>> BEGIN

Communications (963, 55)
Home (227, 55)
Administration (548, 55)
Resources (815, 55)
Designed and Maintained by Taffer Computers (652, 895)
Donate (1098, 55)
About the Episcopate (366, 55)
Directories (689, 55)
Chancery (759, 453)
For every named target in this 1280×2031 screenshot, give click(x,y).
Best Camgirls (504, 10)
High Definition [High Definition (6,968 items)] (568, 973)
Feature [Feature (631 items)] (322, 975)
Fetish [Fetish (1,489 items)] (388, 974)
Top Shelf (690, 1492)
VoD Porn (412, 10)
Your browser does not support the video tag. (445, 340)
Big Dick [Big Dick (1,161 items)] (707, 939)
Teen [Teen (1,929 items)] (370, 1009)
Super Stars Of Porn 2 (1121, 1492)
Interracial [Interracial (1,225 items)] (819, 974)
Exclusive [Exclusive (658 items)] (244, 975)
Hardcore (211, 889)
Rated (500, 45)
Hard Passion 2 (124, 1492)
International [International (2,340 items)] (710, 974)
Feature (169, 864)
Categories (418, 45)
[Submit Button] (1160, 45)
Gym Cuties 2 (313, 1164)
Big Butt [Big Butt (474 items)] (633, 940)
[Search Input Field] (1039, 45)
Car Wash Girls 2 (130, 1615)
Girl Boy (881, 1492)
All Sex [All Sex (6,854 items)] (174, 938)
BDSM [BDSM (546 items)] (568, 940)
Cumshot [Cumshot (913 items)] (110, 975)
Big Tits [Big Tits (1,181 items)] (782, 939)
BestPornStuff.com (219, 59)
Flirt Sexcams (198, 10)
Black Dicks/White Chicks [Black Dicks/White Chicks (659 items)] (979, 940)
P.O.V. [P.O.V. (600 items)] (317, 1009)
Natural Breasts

>> END

OBJECTIVE –
Arrange the entries above as a JSON list of strings with one string per line, leaving out any blank lines.

FINAL RESULT –
[
  "Communications (963, 55)",
  "Home (227, 55)",
  "Administration (548, 55)",
  "Resources (815, 55)",
  "Designed and Maintained by Taffer Computers (652, 895)",
  "Donate (1098, 55)",
  "About the Episcopate (366, 55)",
  "Directories (689, 55)",
  "Chancery (759, 453)",
  "For every named target in this 1280×2031 screenshot, give click(x,y).",
  "Best Camgirls (504, 10)",
  "High Definition [High Definition (6,968 items)] (568, 973)",
  "Feature [Feature (631 items)] (322, 975)",
  "Fetish [Fetish (1,489 items)] (388, 974)",
  "Top Shelf (690, 1492)",
  "VoD Porn (412, 10)",
  "Your browser does not support the video tag. (445, 340)",
  "Big Dick [Big Dick (1,161 items)] (707, 939)",
  "Teen [Teen (1,929 items)] (370, 1009)",
  "Super Stars Of Porn 2 (1121, 1492)",
  "Interracial [Interracial (1,225 items)] (819, 974)",
  "Exclusive [Exclusive (658 items)] (244, 975)",
  "Hardcore (211, 889)",
  "Rated (500, 45)",
  "Hard Passion 2 (124, 1492)",
  "International [International (2,340 items)] (710, 974)",
  "Feature (169, 864)",
  "Categories (418, 45)",
  "[Submit Button] (1160, 45)",
  "Gym Cuties 2 (313, 1164)",
  "Big Butt [Big Butt (474 items)] (633, 940)",
  "[Search Input Field] (1039, 45)",
  "Car Wash Girls 2 (130, 1615)",
  "Girl Boy (881, 1492)",
  "All Sex [All Sex (6,854 items)] (174, 938)",
  "BDSM [BDSM (546 items)] (568, 940)",
  "Cumshot [Cumshot (913 items)] (110, 975)",
  "Big Tits [Big Tits (1,181 items)] (782, 939)",
  "BestPornStuff.com (219, 59)",
  "Flirt Sexcams (198, 10)",
  "Black Dicks/White Chicks [Black Dicks/White Chicks (659 items)] (979, 940)",
  "P.O.V. [P.O.V. (600 items)] (317, 1009)",
  "Natural Breasts"
]